Spying On Pets At Home With Pet Wearables

The Williams’ residence in suburban Melbourne is home to three dogs and five humans. Life is often chaotic as each member of the household negotiates for space and attention. It’s one of many Australian homes where animals are an integral part of family and domesticity.

Over the past few months, parents Andrew and John tell us, the dogs have been misbehaving, damaging furniture and belongings while people are at work and school. Andrew has approached the situation by installing webcams and purchasing a pet wearable device called “Whistle” for his dog Tigger, a German short-haired pointer who he rightly suspects is the main culprit.

Whistle, according to its website, “marries GPS tracking and pet wellness in one band”. Attached to Tigger’s collar, it connects to a smartphone app that allows Andrew to track and evaluate Tigger’s exercise, play and rest in real time. Whistle is part of a burgeoning pet wearable market that is “revolutionalising pet health and wellbeing”, according to one pundit.

# # #

**ACTIONS TO TAKE**
1: In the article on pet wearables, what breed of dog is Tigger?
2: Name every activity of Tigger's that the article on pet wearables says the Whistle app lets Andrew track and evaluate.
3: Please reproduce everything in the article on pet wearables from "Over the past" down to "to one pundit.", swapping "webcams" for "security cameras".
Work from the article on pet wearables alone.

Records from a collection
# # #

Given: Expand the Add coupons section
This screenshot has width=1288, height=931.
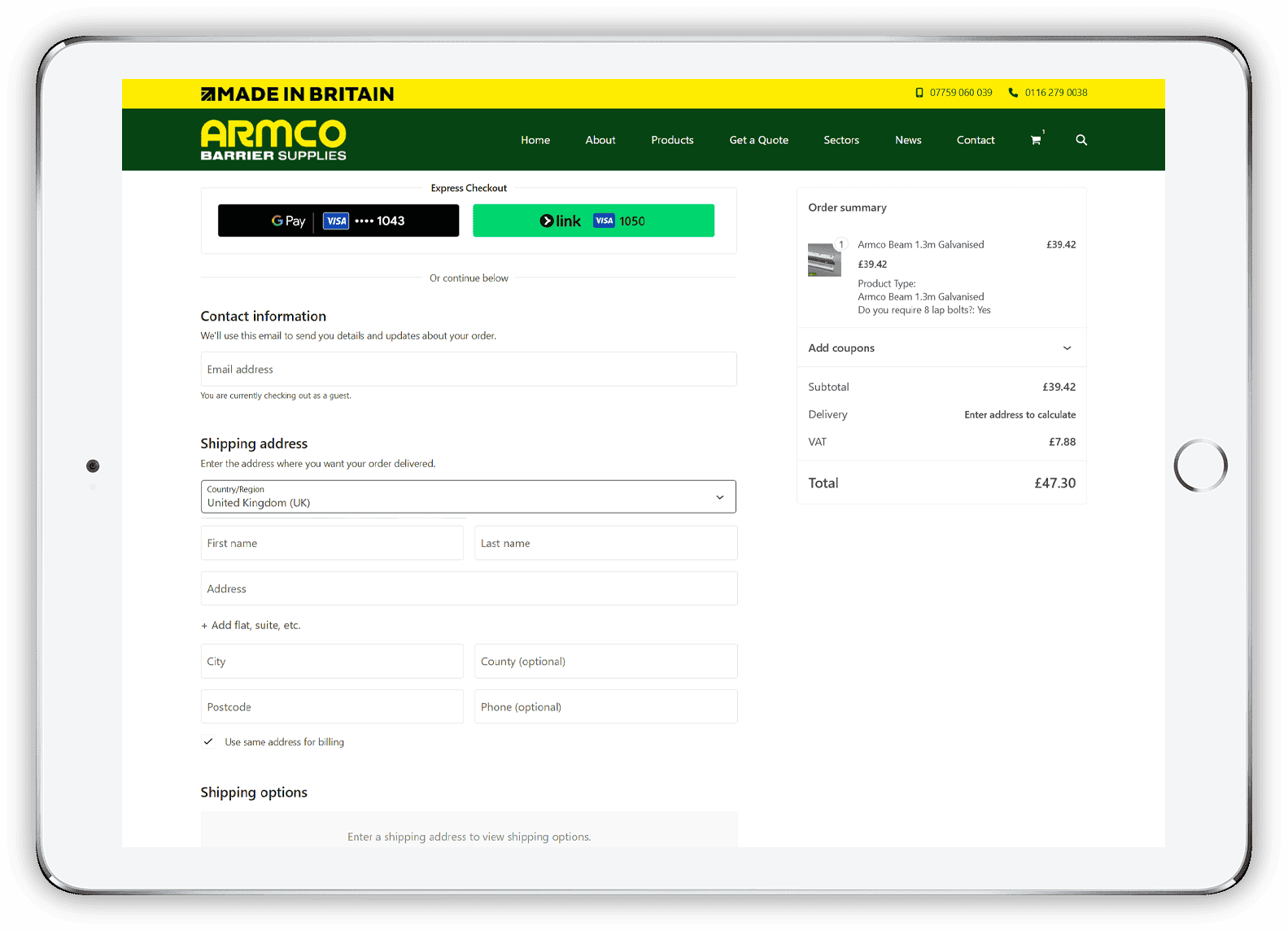Looking at the screenshot, I should [941, 348].
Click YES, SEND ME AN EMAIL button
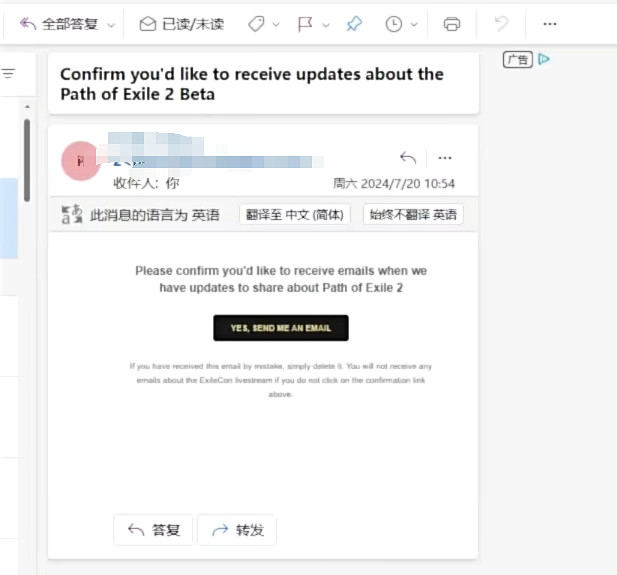Screen dimensions: 617x575 coord(281,328)
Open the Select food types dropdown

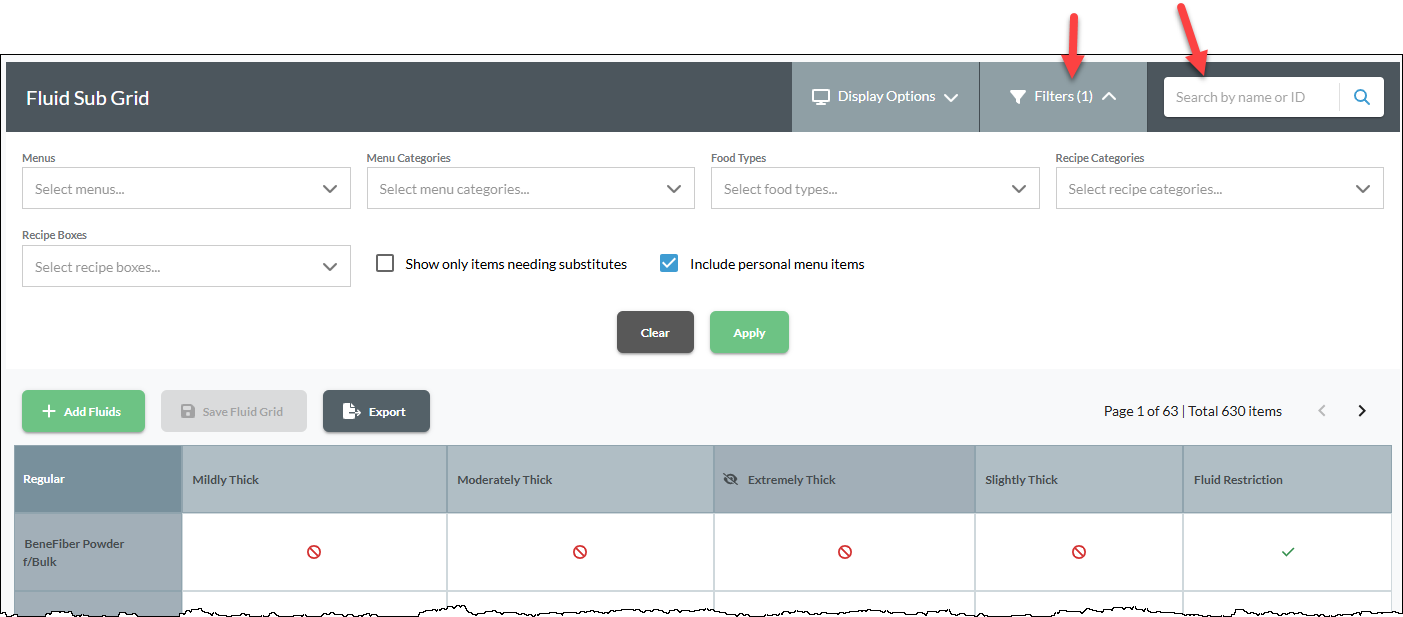(875, 188)
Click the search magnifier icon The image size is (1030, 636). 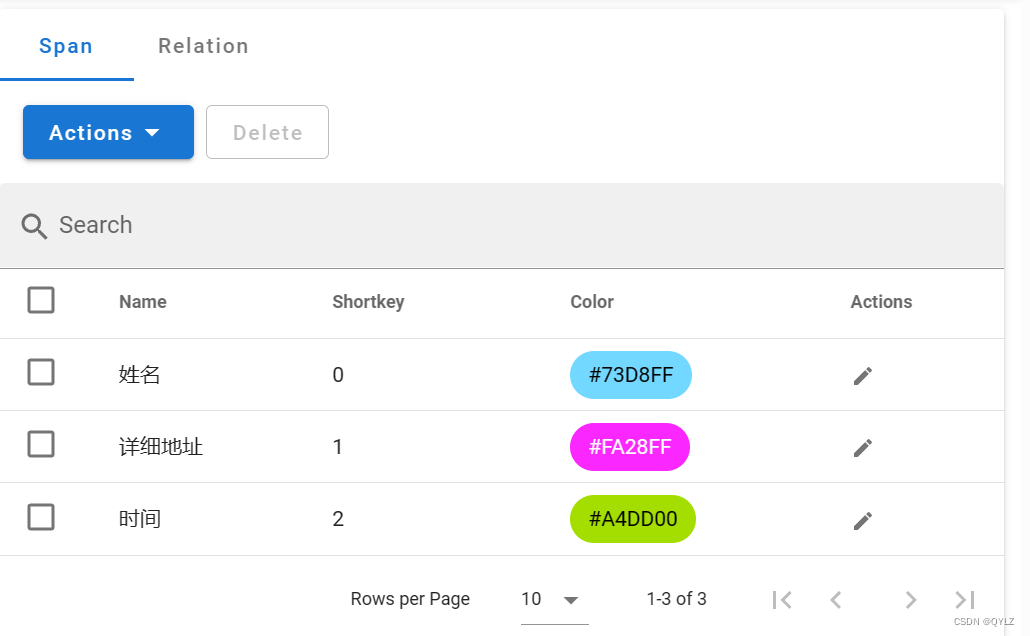coord(35,226)
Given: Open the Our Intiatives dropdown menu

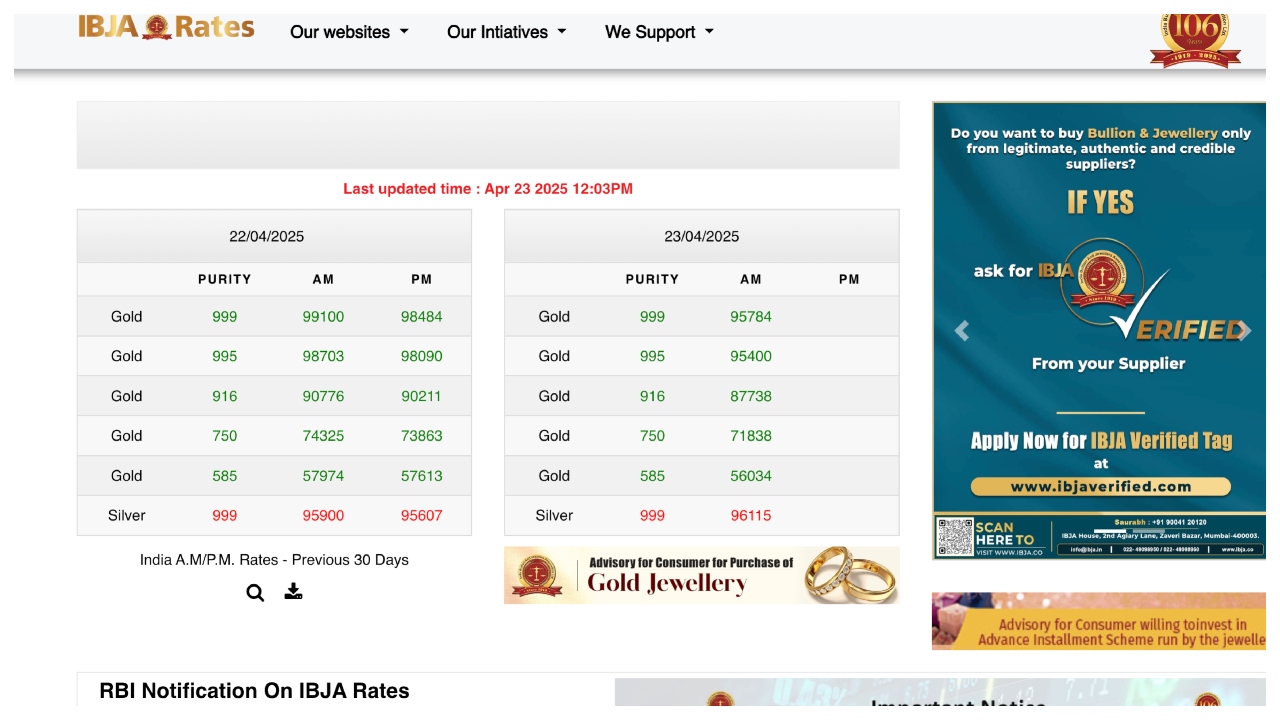Looking at the screenshot, I should point(506,32).
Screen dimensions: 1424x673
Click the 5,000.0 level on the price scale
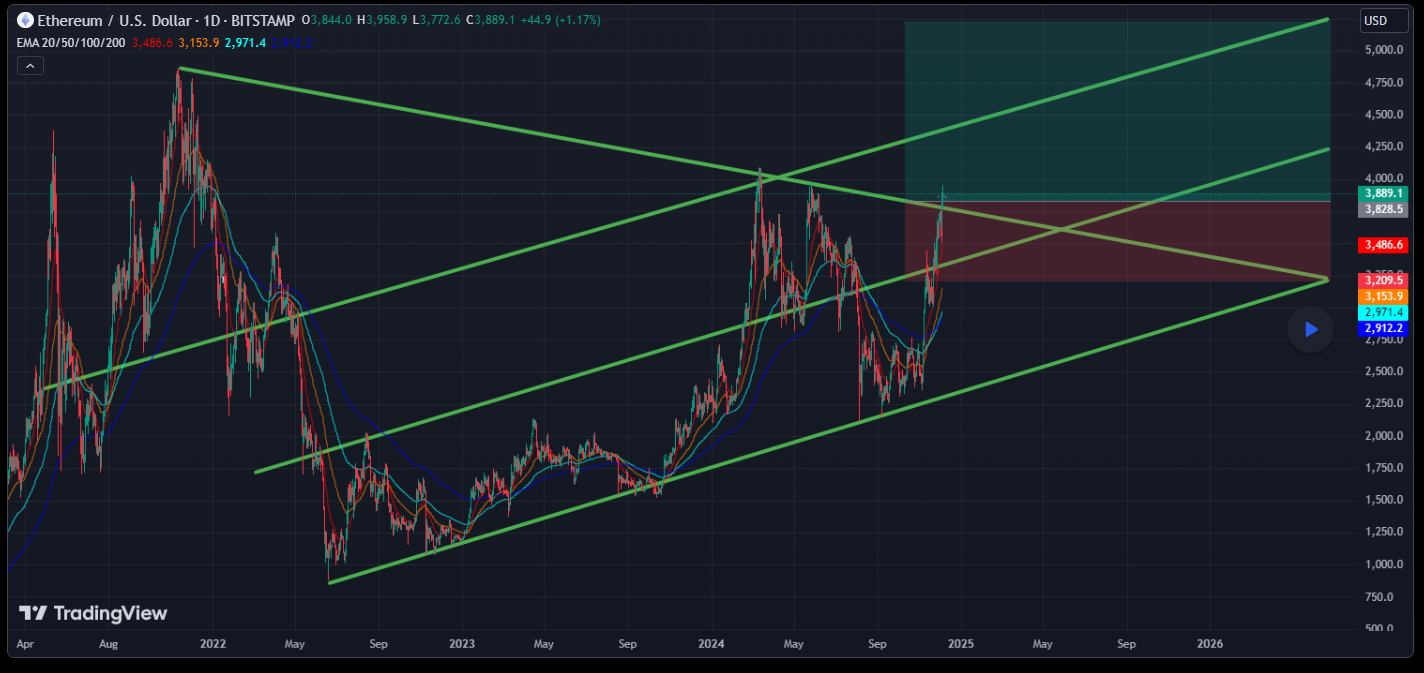1383,50
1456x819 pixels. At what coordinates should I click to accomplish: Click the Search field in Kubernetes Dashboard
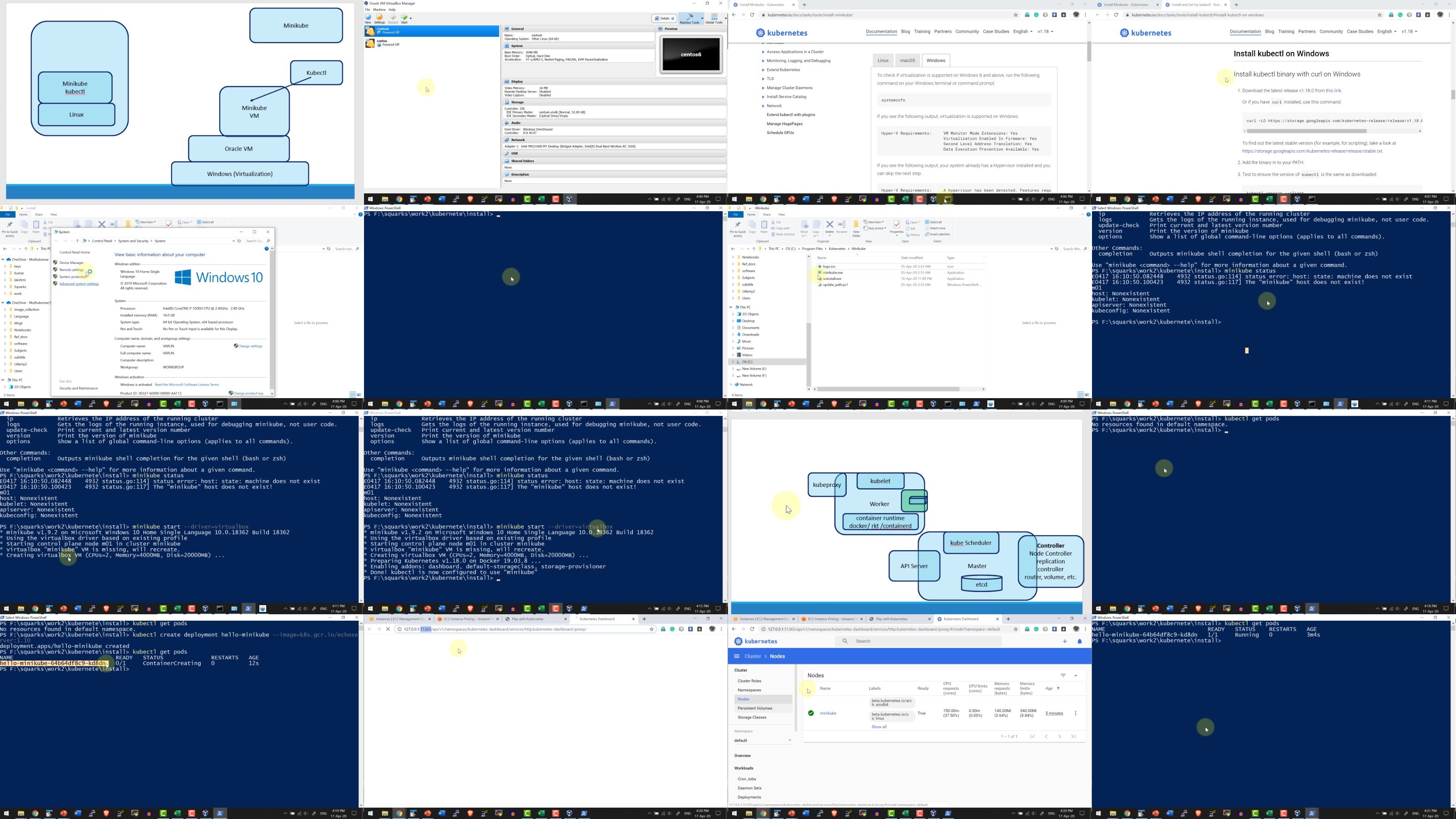[x=919, y=642]
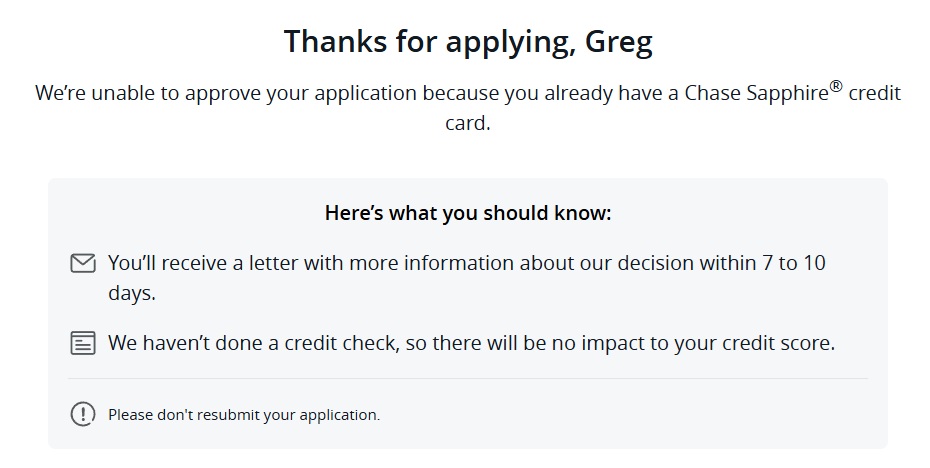Screen dimensions: 930x468
Task: Click the word "days." under the letter message
Action: pos(132,293)
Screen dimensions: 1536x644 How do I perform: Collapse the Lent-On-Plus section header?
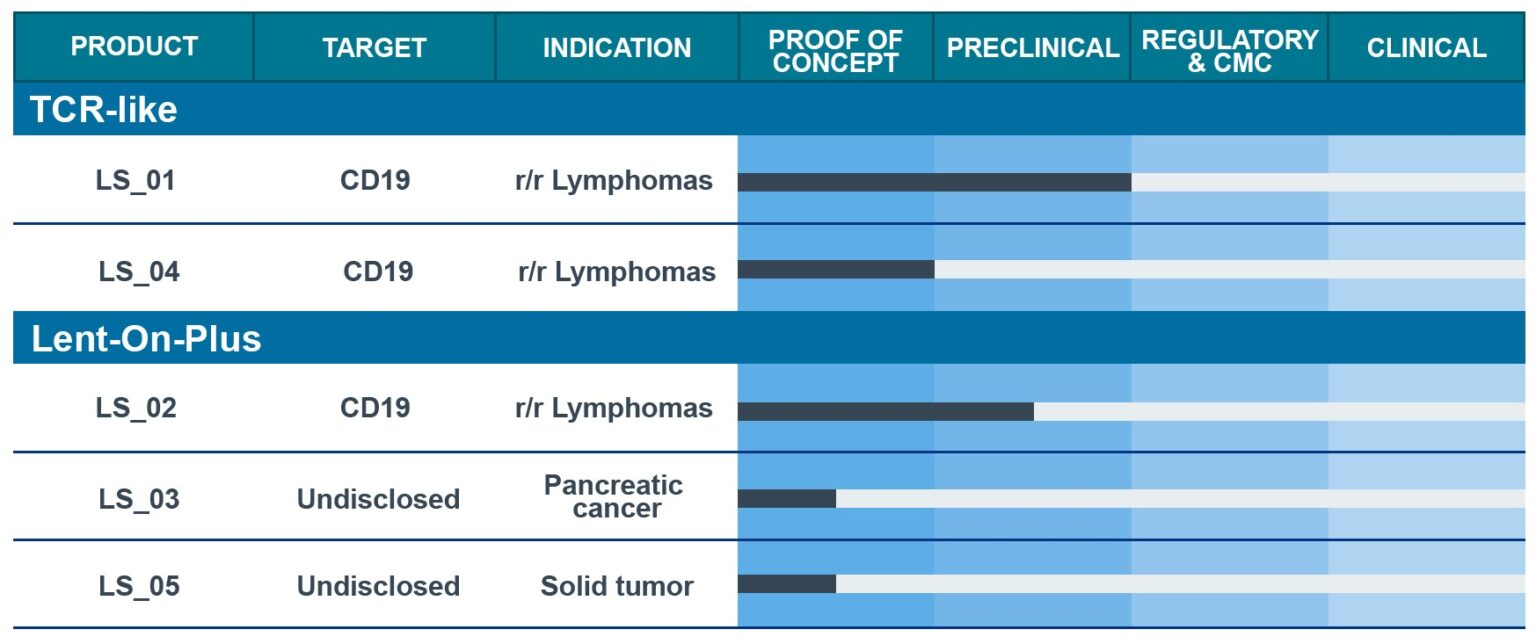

# # #

**TASK ANSWERS**
1: A German short-haired pointer.

2: Exercise, play and rest.

3:
Over the past few months, parents Andrew and John tell us, the dogs have been misbehaving, damaging furniture and belongings while people are at work and school. Andrew has approached the situation by installing security cameras and purchasing a pet wearable device called “Whistle” for his dog Tigger, a German short-haired pointer who he rightly suspects is the main culprit.

Whistle, according to its website, “marries GPS tracking and pet wellness in one band”. Attached to Tigger’s collar, it connects to a smartphone app that allows Andrew to track and evaluate Tigger’s exercise, play and rest in real time. Whistle is part of a burgeoning pet wearable market that is “revolutionalising pet health and wellbeing”, according to one pundit.